Wednesday, November 26, 2008

Art Fire and Thanksgiving

I have been awfully busy lately, you see I have decided after a long time to sign up with art fire. I still will list on Etsy of course, but art fire has a lot of things Etsy does not. For example, art fire gives you tools for stats. Right now they are running a promotion that if you get ten people refered to the site you get unlimited listing for free. This is normally $20.00 per month, which right now is $7.00 per month for a different promotion.

I'm really excited, and hey if you are interested in art fire feel free to use my refer link. Yes a little shameless promoting haha! ;)

My referal link:

Register on

I wanted to let everyone know that I will be busy this coming weekend with Thanksgiving and all. I did get my first custom order from my Husbands work too. I am making a custom black bear family Christmas tree ornament, so excited. :)

Happy Thanksgiving, and I shall be back on Monday with new tutorials, techniques, and lots of giggles.

Thursday, November 20, 2008

Featured Etsy Seller: 1337art

I've been busy this week learning how to sculpt dragons. Hopefully I will be able to show you all a picture of my first dragon. Right now she, my hubby decided it's a girl dragon, is at my Husband's work climbing up his cubical wall.
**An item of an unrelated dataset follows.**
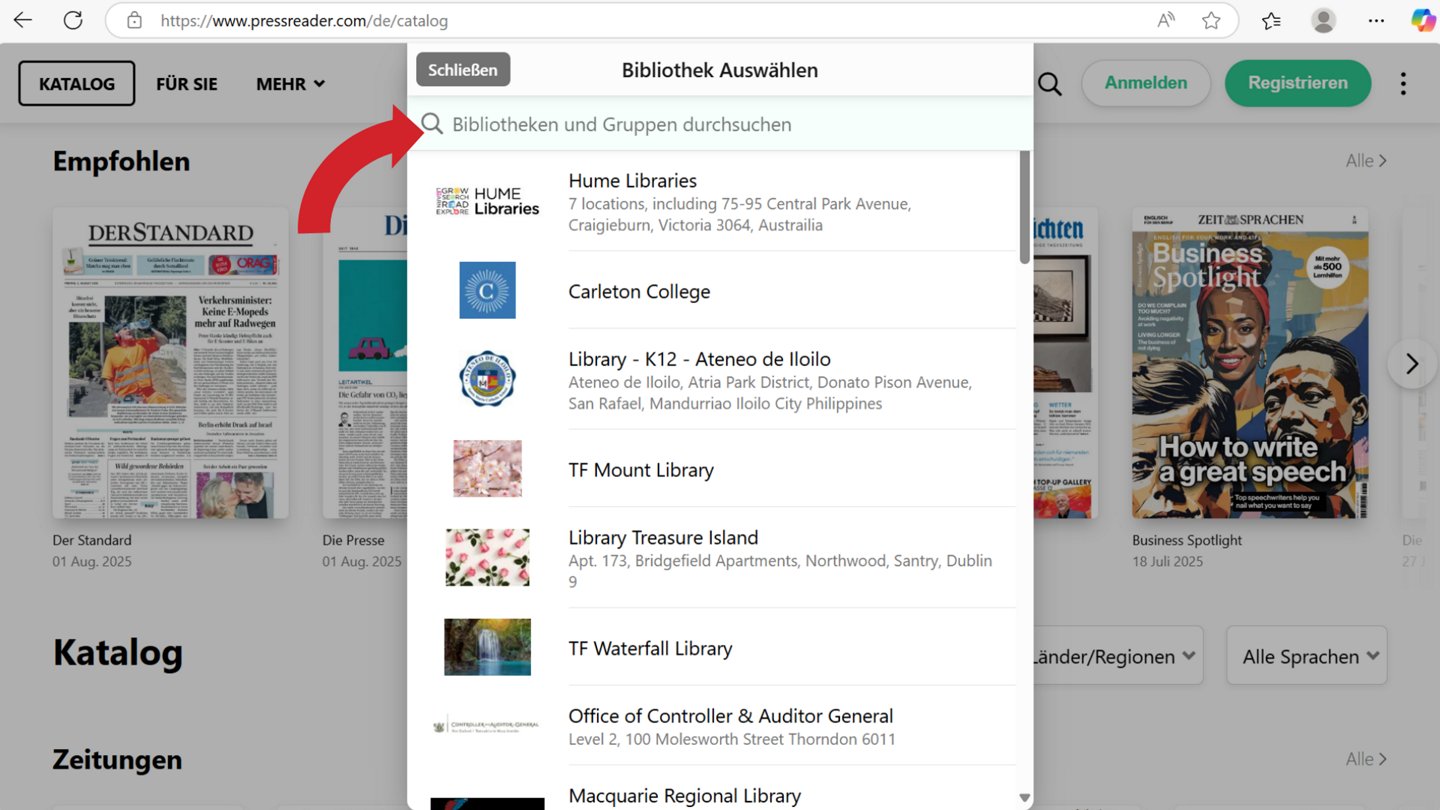Open the FÜR SIE tab
This screenshot has height=810, width=1440.
point(186,84)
Actually the subject of dragons does bring me to 1337art's shop, I'll explain later haha. :)

Who Did I Discover:

A shop with a variety of items with the motto: "Elite art for those elite at heart." This shop includes jewelry, men accessories, hair accessories, key chains, and bookmarks in it's inventory.

Who Is 1337art?

1337art or rather leetart meaning elite art is a female from Washington. She is also a licensed business as I'm sure many people on Etsy are.
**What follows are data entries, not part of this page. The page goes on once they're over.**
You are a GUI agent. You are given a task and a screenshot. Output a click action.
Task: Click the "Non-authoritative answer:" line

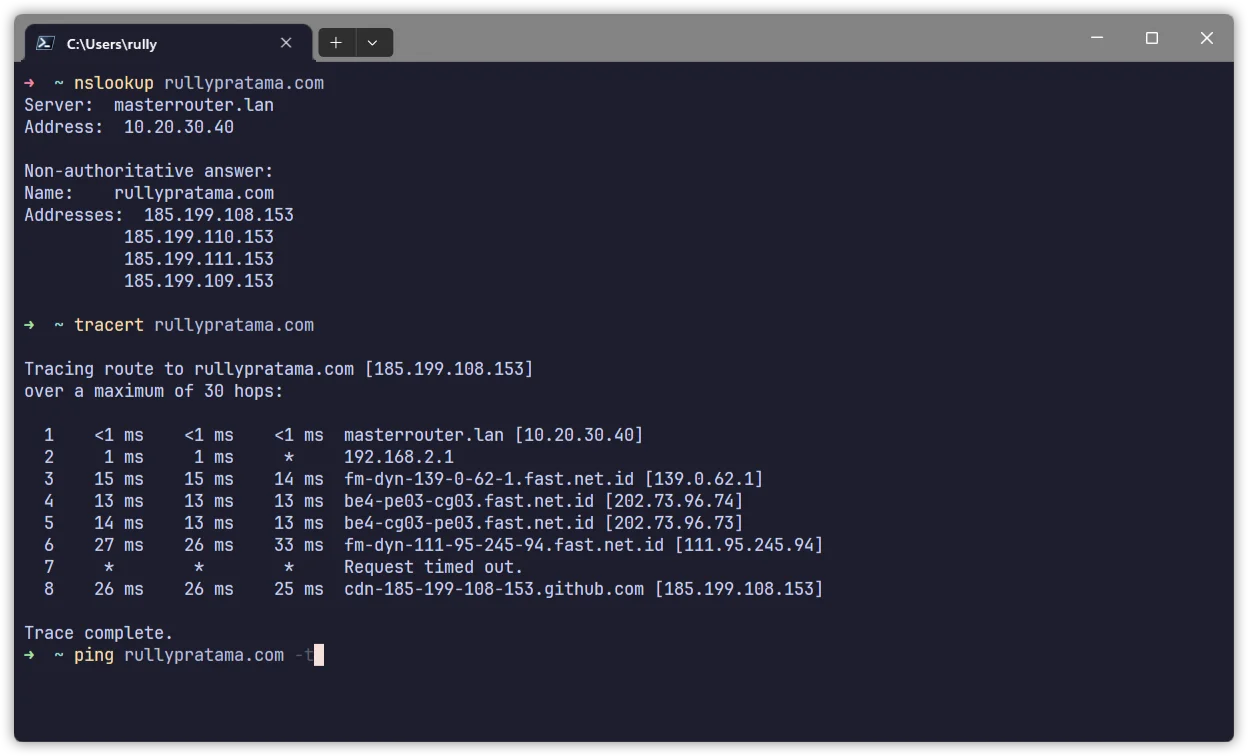coord(148,171)
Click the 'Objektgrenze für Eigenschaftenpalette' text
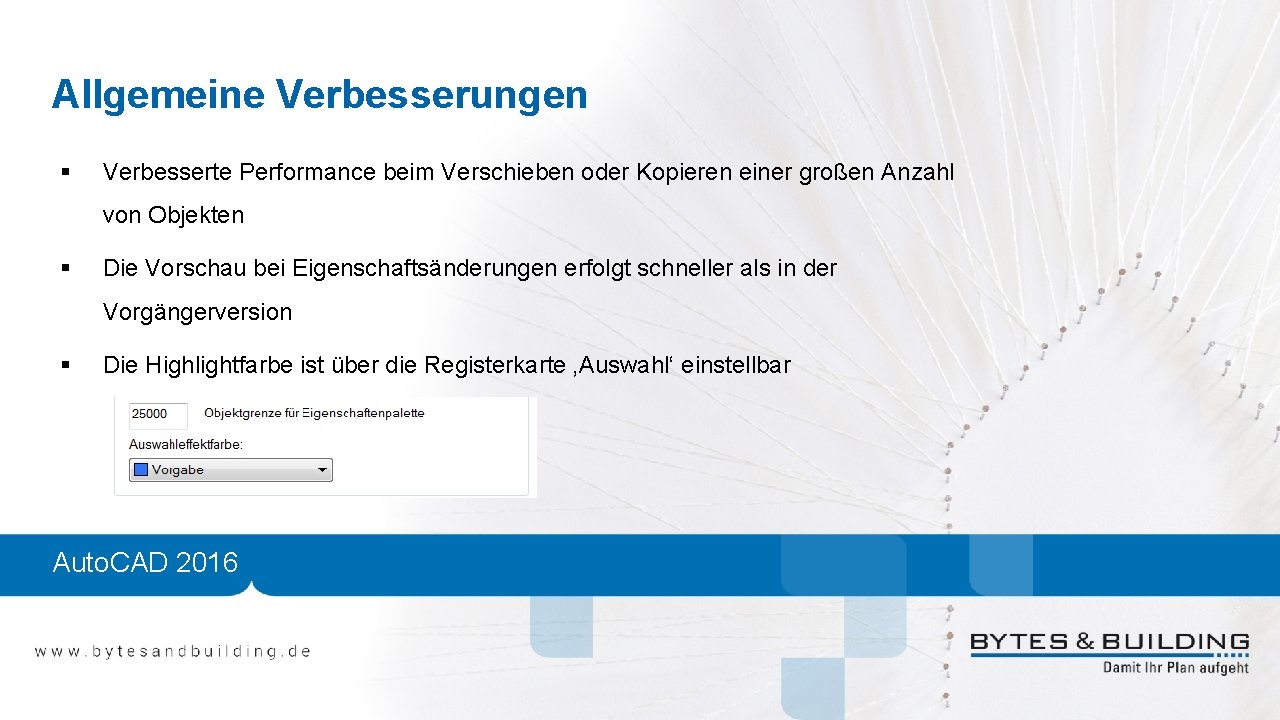1280x720 pixels. click(315, 413)
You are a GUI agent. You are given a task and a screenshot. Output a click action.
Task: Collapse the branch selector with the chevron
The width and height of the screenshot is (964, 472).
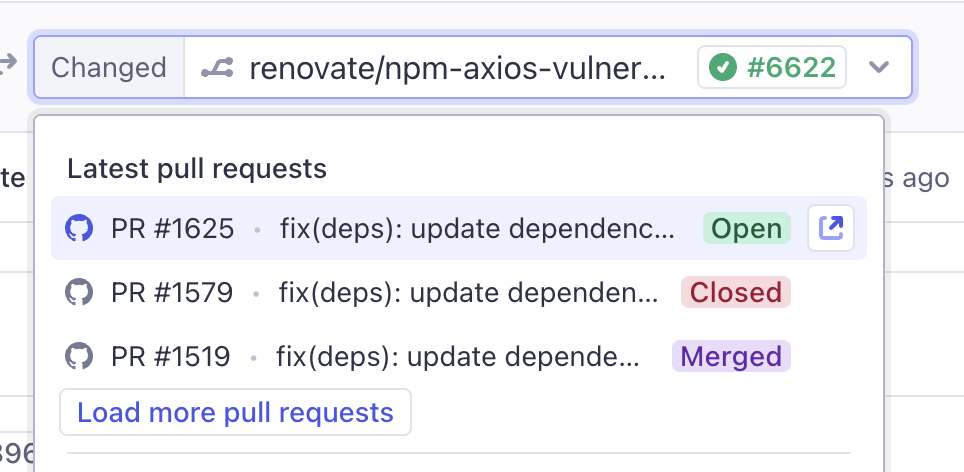pyautogui.click(x=878, y=68)
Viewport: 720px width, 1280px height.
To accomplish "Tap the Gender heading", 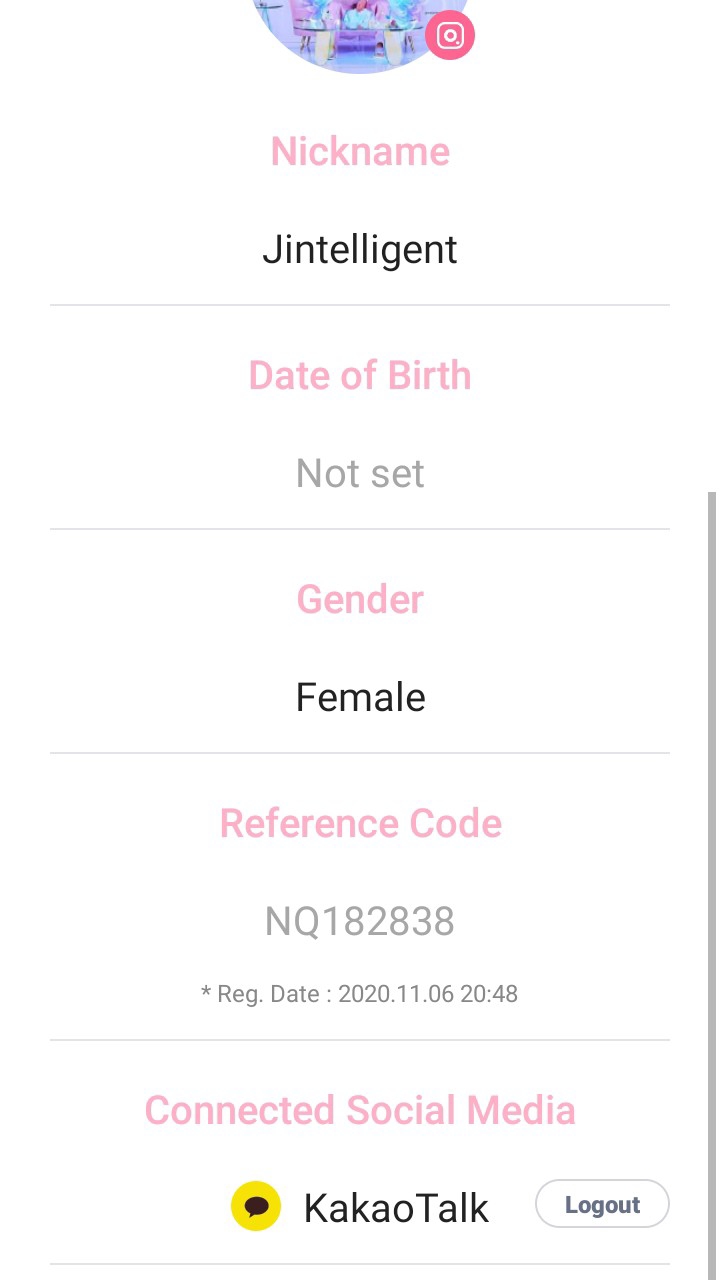I will point(360,600).
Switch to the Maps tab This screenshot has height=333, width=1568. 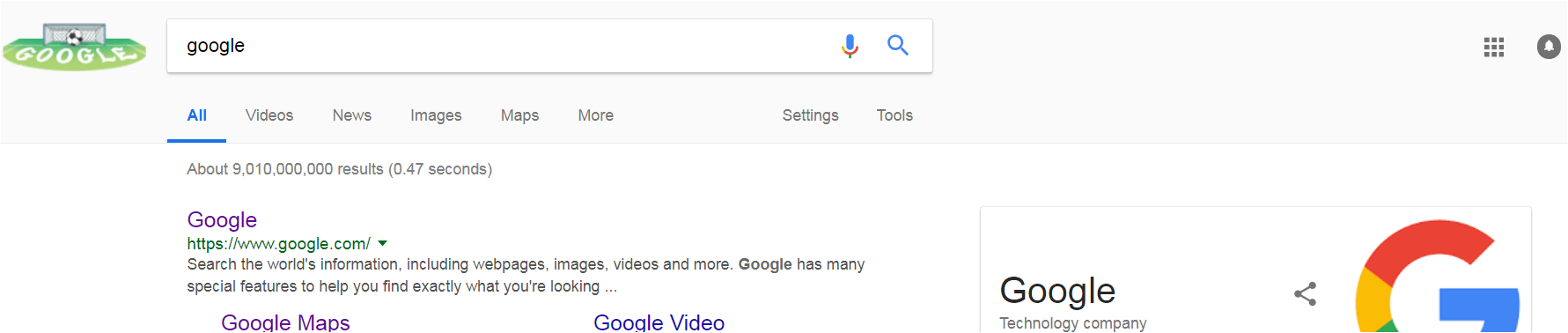[x=519, y=115]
You can fine 1337 shop by clicking here.

My Top Picks are:

1) With such a variety in 1337art's shop it was difficult to narrow it down to three, but I did. My first pick are these very pretty magnets called Flaming magnets.

I am partial to red and black, so these did grab my attention right away. Plus they magnets are very handy in my house. :)

2) Next up would be dogs and bones pewter bookmark. The pet lover in me couldn't resist. ;)

I do not have a dog myself, these are still just so cute! I am also warming up to pewter, good combination here.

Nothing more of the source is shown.